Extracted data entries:
§

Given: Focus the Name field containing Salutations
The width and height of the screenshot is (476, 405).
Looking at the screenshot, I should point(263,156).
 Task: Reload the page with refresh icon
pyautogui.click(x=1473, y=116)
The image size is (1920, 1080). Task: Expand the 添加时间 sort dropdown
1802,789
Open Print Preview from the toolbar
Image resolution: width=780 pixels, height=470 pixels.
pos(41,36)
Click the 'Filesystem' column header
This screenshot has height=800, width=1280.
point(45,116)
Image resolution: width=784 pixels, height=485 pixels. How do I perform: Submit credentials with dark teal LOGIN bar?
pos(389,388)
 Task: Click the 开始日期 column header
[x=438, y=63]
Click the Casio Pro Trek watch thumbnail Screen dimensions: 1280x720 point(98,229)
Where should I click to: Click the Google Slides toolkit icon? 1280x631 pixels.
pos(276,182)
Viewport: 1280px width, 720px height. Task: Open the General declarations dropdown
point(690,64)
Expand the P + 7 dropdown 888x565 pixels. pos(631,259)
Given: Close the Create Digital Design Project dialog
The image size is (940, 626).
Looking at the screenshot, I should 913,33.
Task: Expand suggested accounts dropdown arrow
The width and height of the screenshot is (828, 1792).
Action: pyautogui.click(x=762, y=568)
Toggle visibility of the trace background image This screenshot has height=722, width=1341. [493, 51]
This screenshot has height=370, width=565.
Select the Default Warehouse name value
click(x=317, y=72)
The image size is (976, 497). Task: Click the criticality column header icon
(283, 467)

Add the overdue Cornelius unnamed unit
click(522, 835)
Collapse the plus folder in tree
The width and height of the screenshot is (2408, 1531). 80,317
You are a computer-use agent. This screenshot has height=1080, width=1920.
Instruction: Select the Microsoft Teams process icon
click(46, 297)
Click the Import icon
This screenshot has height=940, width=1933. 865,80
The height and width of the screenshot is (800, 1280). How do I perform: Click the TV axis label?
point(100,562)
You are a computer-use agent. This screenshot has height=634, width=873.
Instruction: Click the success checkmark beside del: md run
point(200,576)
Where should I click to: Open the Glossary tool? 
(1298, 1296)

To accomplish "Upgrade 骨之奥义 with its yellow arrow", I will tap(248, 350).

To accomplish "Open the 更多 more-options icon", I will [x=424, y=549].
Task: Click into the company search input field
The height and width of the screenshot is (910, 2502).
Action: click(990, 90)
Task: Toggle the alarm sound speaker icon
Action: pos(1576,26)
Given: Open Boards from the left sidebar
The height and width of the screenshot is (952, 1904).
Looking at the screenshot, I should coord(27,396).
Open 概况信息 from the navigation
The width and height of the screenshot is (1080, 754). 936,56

§

(WORK TO DO)
Please rewrite the data above with "menu" in place of each "dropdown", keeping everything else the same.

(OUTPUT)
Given: Focus the Name field containing Salutations
The width and height of the screenshot is (476, 405).
Looking at the screenshot, I should point(263,156).
 Task: Reload the page with refresh icon
pyautogui.click(x=1473, y=116)
The image size is (1920, 1080). Task: Expand the 添加时间 sort menu
1802,789
Open Print Preview from the toolbar
Image resolution: width=780 pixels, height=470 pixels.
pos(41,36)
Click the 'Filesystem' column header
This screenshot has height=800, width=1280.
point(45,116)
Image resolution: width=784 pixels, height=485 pixels. How do I perform: Submit credentials with dark teal LOGIN bar?
pos(389,388)
 Task: Click the 开始日期 column header
[x=438, y=63]
Click the Casio Pro Trek watch thumbnail Screen dimensions: 1280x720 point(98,229)
Where should I click to: Click the Google Slides toolkit icon? 1280x631 pixels.
pos(276,182)
Viewport: 1280px width, 720px height. Task: Open the General declarations menu
point(690,64)
Expand the P + 7 menu 888x565 pixels. pos(631,259)
Given: Close the Create Digital Design Project dialog
The image size is (940, 626).
Looking at the screenshot, I should 913,33.
Task: Expand suggested accounts menu arrow
The width and height of the screenshot is (828, 1792).
Action: pyautogui.click(x=762, y=568)
Toggle visibility of the trace background image This screenshot has height=722, width=1341. [493, 51]
This screenshot has height=370, width=565.
Select the Default Warehouse name value
click(x=317, y=72)
The image size is (976, 497). Task: Click the criticality column header icon
(283, 467)

Add the overdue Cornelius unnamed unit
click(522, 835)
Collapse the plus folder in tree
The width and height of the screenshot is (2408, 1531). 80,317
You are a computer-use agent. This screenshot has height=1080, width=1920.
Instruction: Select the Microsoft Teams process icon
click(46, 297)
Click the Import icon
This screenshot has height=940, width=1933. 865,80
The height and width of the screenshot is (800, 1280). How do I perform: Click the TV axis label?
point(100,562)
You are a computer-use agent. This screenshot has height=634, width=873.
Instruction: Click the success checkmark beside del: md run
point(200,576)
Where should I click to: Open the Glossary tool? 
(1298, 1296)

To accomplish "Upgrade 骨之奥义 with its yellow arrow", I will tap(248, 350).

To accomplish "Open the 更多 more-options icon", I will [x=424, y=549].
Task: Click into the company search input field
The height and width of the screenshot is (910, 2502).
Action: click(990, 90)
Task: Toggle the alarm sound speaker icon
Action: pos(1576,26)
Given: Open Boards from the left sidebar
The height and width of the screenshot is (952, 1904).
Looking at the screenshot, I should coord(27,396).
Open 概况信息 from the navigation
The width and height of the screenshot is (1080, 754). 936,56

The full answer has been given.